Para André Mello, o juiz eleitoral fundamentou a sentença na listagem de 2005 onde aparece o nome de Vadinho no PV, mas na nova lista de filiados, de 5 de novembro, foi excluído o nome do parlamentar.
“Respeitamos a decisão do juiz. Ela tem de ser respeitada e não há motivo para crítica. O duplo grau de jurisdição existe para isso, quando a parte não se conforma com a decisão e tem o recurso como opção para rediscutir a sentença”, declarou o advogado.
Vadinho disse ontem que não houve má-fé na sua filiação no PSDB. “Estou confiante que consigo reformar essa sentença em São Paulo”, disse. Ele tinha ligado na sexta-feira à assessoria jurídica do PSDB, na capital, pedindo para auxiliar na defesa.
Já o vereador Osvaldo Barbosa, atual presidente da Câmara, não foi encontrado pela reportagem até o fechamento desta edição.

Válido — O vereador Flávio Luís Ambrozim escapou da acusação de dupla filiação. O juiz Cristiano Canezin Barbosa aceitou as explicações do parlamentar, que alegou falha de digitação. O nome do vereador constou em duas lista de filiados, conforme representação do cartório eleitoral.

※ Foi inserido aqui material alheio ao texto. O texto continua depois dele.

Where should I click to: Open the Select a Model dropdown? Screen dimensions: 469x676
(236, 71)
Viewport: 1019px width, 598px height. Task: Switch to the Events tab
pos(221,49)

O PMDB justificou que, devido a um erro de digitação, saiu incorreta a data de filiação do vereador. O correto é 5 de outubro e não 28 de setembro, como constou de forma errada na lista.
Para o juiz, o eleitor e o partido juntaram documentos que comprovaram a falha na inscrição no partido. Ambrozim escapou da dupla filiação, mas ainda responde a ação por infidelidade partidária no TRE e pode perder o mandato. Junto com ele também está Osvaldo Barbosa. Até o momento não foram julgadas as ações movidas pelos suplentes de vereador Estevam Jabur e Sebastião Becker.